The woman detective, Inspector Miskin, had said: “That’s unusual for a first offence. He’d done it before, hadn’t he?”

Yes, she admitted, he had done it before. But only once and in the same way. And what use was it sending him to prison? It had only made him bitter. He wouldn’t have gone to prison if Miss Aldridge had defended him. She got people off who were far worse than Kenny — murderers, rapists, people accused of major fraud. Nothing happened to them. Kenny hadn’t hurt anyone, hadn’t cheated anyone. He was kind and gentle. He couldn’t even stamp on an insect. Now he was in prison and her mother couldn’t visit because of the agoraphobia, and Gran mustn’t be told because Gran always criticized her mum about how she’d brought up her children.

The two detectives hadn’t argued with her, hadn’t criticized any more than they had been openly sympathetic. But somehow she had told them other things, things that weren’t her business which they didn’t need to know. She had confided about the gossip in Chambers over Mr. Langton’s successor, about the rumour that Miss Aldridge was interested, the changes she might make.

Inspector Miskin had asked, “How do you know this?”

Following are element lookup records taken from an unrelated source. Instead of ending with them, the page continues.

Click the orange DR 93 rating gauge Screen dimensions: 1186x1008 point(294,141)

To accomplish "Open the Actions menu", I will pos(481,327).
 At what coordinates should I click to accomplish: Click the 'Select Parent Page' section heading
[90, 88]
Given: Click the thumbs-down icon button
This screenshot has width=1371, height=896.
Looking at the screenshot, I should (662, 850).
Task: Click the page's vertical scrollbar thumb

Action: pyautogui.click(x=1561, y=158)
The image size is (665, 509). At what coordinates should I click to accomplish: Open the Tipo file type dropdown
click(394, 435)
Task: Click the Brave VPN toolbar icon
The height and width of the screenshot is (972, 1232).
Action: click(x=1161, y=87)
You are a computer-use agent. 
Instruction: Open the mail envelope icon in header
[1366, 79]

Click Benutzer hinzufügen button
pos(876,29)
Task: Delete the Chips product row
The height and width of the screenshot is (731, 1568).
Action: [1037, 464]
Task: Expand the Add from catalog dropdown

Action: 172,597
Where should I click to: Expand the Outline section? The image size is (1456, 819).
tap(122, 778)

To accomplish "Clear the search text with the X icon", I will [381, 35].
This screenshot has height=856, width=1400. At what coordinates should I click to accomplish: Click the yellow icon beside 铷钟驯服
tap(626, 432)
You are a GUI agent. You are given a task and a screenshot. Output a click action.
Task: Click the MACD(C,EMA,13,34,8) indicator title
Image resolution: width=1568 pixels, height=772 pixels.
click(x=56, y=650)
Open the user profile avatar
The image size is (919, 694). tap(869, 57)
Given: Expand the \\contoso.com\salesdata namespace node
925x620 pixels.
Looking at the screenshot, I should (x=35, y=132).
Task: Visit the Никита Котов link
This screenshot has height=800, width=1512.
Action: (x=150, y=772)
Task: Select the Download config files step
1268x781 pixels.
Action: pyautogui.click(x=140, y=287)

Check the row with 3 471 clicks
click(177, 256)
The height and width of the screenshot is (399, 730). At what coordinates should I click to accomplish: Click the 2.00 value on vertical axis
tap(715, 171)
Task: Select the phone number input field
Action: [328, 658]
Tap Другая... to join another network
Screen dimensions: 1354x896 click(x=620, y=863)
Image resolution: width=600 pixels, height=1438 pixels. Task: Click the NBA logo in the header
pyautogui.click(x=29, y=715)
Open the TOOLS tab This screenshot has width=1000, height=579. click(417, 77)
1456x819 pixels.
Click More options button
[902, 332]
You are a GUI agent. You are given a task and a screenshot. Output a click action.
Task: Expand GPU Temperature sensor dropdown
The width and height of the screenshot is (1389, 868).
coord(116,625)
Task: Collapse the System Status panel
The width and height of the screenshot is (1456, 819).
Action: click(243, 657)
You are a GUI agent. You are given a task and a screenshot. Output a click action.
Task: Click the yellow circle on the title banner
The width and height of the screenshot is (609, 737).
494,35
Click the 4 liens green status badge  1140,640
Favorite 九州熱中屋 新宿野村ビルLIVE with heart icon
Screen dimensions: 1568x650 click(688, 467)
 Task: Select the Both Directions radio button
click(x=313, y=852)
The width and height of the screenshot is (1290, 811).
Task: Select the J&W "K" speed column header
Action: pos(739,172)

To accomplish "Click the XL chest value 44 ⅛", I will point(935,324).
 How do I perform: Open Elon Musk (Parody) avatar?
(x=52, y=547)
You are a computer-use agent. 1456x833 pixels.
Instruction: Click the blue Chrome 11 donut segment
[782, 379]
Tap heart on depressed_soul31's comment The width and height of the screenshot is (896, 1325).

But of course she knew it. Chambers was a hotbed of gossip. People spoke in front of her. Gossip permeated the very air as if by a mysterious process of osmosis. She had told them about her friendship with the Naughtons. It was Harry Naughton, the Senior Clerk, who had got her the job. She and her mother and Gran lived close to him and his family, and she went to the same church. She had been looking for a job when the vacancy came up in Chambers and he had recommended her. At first she had been only the junior typist, but when Miss Justin retired after thirty years, she had been invited to take over her job and her own had been filled by a temp. The last temp hadn’t been satisfactory, so, for the past two weeks, she had been managing on her own. She was still on trial, but she hoped her appointment as Chambers secretary would be confirmed at the next Chambers meeting.

It was Inspector Miskin who had asked: “If Miss Aldridge had been appointed Head of Chambers, would she have suggested you as secretary?”

“Oh no, I don’t think so. Not after what happened. And I think she wanted to replace Harry with a practice manager, and if that happened the new practice manager would probably want a say in how the staff were organized.”

She was amazed now how much she had confided to them. But there were two things she hadn’t told them.

At the end she had said, trying not to cry, trying to retain some shreds of dignity: “I hated her for not helping Kenny. Or perhaps it was because she was so contemptuous about it — contemptuous to me. Now I feel awful because I did hate her and she’s dead. But I didn’t kill her. I couldn’t.”

Inspector Miskin had said: “We have reason to believe that Miss Aldridge was alive at a quarter to eight. You say you were home by seven-thirty. If your mother and grandmother confirm that, then you can’t have killed her. Don’t worry.”

So they had never really suspected her. Then why so long in questioning? Why had they bothered? She thought she knew the answer and her cheeks burned.